ということをやればいいのでした。このポイントさえおさえれば実装コードは簡単です。例えば、以下のようになります。

from openpyxl.styles import Protection

# ワークシート全体にロックをかける
ws.protection.enable()
# フィルターは認める
ws.protection.autoFilter = False

# 特定セルに対しロック解除
unlock_cells = ws[f'H2:J{max_row}']
for row in unlock_cells:
    for cell in row:
        cell.protection = Protection(locked=False)

unlock_cells = ws[f'A1:J1']
for row in unlock_cells:
    for cell in row:
        cell.protection = Protection(locked=False)
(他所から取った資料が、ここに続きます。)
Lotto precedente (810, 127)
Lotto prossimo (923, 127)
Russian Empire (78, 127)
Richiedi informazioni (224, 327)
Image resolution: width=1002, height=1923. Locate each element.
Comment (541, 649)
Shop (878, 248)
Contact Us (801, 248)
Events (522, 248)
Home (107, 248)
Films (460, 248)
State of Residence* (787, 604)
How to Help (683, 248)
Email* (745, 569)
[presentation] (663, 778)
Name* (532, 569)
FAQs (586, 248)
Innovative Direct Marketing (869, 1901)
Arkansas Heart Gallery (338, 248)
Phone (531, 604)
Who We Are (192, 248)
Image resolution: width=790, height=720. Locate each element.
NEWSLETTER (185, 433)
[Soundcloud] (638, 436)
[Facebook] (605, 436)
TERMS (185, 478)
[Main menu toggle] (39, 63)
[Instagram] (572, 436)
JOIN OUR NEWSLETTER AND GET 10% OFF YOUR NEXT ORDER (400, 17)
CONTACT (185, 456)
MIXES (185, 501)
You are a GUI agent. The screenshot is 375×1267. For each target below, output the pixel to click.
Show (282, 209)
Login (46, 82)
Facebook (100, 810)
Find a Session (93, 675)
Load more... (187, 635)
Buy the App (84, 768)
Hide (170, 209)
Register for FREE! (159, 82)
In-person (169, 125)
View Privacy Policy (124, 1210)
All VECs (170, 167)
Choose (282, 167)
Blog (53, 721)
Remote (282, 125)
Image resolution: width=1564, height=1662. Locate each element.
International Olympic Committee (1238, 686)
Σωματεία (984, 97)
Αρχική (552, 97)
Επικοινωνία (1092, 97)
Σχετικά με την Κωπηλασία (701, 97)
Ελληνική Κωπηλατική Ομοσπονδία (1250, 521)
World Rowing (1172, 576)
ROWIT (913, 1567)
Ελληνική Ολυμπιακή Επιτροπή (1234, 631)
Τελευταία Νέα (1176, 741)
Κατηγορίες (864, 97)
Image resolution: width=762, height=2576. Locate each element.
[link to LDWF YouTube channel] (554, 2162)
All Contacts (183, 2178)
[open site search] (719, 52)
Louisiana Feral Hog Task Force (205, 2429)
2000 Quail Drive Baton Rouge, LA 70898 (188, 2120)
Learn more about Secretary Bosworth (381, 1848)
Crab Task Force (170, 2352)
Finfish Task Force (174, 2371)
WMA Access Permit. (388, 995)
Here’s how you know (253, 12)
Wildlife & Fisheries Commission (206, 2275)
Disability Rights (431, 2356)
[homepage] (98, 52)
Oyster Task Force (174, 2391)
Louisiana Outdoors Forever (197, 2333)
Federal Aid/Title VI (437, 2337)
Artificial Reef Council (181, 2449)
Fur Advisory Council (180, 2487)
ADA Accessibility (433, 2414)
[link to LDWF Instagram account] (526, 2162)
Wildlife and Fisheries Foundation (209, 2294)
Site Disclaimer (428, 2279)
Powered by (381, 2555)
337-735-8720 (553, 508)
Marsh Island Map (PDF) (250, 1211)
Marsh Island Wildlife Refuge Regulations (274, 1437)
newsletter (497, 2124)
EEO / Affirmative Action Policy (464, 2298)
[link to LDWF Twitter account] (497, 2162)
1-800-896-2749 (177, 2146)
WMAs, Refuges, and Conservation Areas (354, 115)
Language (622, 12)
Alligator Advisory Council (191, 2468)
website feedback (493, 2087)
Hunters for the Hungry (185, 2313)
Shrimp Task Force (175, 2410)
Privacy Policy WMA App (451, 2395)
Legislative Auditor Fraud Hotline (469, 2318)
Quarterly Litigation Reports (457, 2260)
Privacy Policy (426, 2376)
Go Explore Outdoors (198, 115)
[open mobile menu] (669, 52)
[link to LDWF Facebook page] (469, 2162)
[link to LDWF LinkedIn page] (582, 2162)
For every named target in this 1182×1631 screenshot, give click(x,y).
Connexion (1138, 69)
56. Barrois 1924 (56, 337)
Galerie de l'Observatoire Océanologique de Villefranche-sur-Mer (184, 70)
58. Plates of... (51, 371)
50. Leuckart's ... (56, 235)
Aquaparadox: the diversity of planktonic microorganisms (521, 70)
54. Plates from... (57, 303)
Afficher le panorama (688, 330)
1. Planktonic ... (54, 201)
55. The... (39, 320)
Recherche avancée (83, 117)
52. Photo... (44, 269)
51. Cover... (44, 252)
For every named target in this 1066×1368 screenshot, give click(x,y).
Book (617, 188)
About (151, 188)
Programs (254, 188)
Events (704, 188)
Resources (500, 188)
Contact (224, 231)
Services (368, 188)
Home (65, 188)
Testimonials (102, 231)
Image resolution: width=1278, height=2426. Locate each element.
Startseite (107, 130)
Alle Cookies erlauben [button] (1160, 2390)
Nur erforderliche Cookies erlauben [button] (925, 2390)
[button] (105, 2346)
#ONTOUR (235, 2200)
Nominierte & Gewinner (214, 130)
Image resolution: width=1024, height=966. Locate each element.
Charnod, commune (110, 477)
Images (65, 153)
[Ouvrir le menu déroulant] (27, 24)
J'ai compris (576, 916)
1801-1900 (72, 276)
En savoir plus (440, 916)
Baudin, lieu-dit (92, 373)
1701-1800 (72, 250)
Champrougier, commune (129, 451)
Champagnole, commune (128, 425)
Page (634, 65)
3. 特定値入力の徹底はshowErrorMessageとerrorStyleで

ここもとても苦労した箇所です。
DataValidationを使った実装サンプルはネットにたくさん出ています。これらのサンプルを使うと確かに、入力候補のリスクは表示されるのですが、直接入力で別の値を入れると、それはそれで受け付けてしまうのです。これでは、一番重要な値の縛りを確実にすることができません。
いろいろ調べてわかったのは、下記のコードにすればいいということです。

from openpyxl.worksheet.datavalidation import DataValidation

dv1 = DataValidation(
    type="list",
    formula1='"1. 見込みあり,2. 優先度低,3. 見込みなし"',
    showErrorMessage=True,
    errorStyle="stop",
)

dv2 = DataValidation(
    type="list",
    formula1='"1. 成功,2. 失敗"',
    showErrorMessage=True,
    errorStyle="stop",
)

# 見込み
dv1.add(f'H2:H{max_row}')
ws.add_data_validation(dv1)

# 成功
dv2.add(f'I2:I{max_row}')
ws.add_data_validation(dv2)

ポイントは DataValidationインスタンスの初期化でshowErrorMessageとerrorStyleの2つのパラメータを指定することでした。この設定をすることでキー直接入力の場合であっても他の値の入力を一切受け付けなくなります。

4. 要素数不定の計算はvalue値で計算式を定義することで実現

テンプレートのExcelを用意してそこに値をコピーする手法を使えば、計算式も元のテンプレートに含めることは可能です。
しかし、そ場合に解決しないといけないのが、コピー元データの行数が不定の場合に計算式の下限値をどうするかです。
この問題の解決策はとてもシンプルです。計算式は、対象セルのvalueプロパティに「=」ではじめる文字列を設定しておけば、そのまま動いてくれるのです。以下に実装サンプルを示します。

# 全体件数
ws['M1'].value = f'=counta(A2:A{max_row})'

# 成功件数
ws['O1'].value = f'=countif(I2:I{max_row},"1. 成功")'

# 失敗件数
ws['Q1'].value = f'=countif(I2:I{max_row},"2. 失敗")'

5. おまけ その他の実装

openpyxlを利用すれば、Excelに罫線を設定することも簡単に可能です。
この実装は特に苦労はしなかったですが、参考までに示しておきます。

from openpyxl.styles.borders import Border, Side
# 罫線設定用
side = Side(style='thin', color='000000')
border_all = Border(top=side, bottom=side, left=side, right=side)

for row in range(rows+1):
    for col in range(cols+3):
        ws.cell(row=row+1, column=col+1).border = border_all
     

おわりに

今回の一連のタスクを通じて感じたことは「 たかがExcel、されどExcel」ということです。
Excelは使い勝手の良さという観点では圧倒的な優位性を持っています。
一方で、「エラーチェックなどは甘いので業務でガチには利用できないのではないか」
それが今まで私がExcelに対して持っていた印象です。
やってみてわかったことは、工夫すれば完璧な入力チェックは普通にできるということ。
つまり、この見た目の欠点を補うことができれば 「最強のインプットツール」としての可能性を持っていたのです。
今回の記事ではそれを実現するためのエッセンスを記載したつもりです。
この点をマスターしたあなたは、明日から自分の職場で「事務系DX推進」の中心人物となれることは必須です。

この記事を活用して、皆様が活躍させることを期待して、結びとさせていただきます。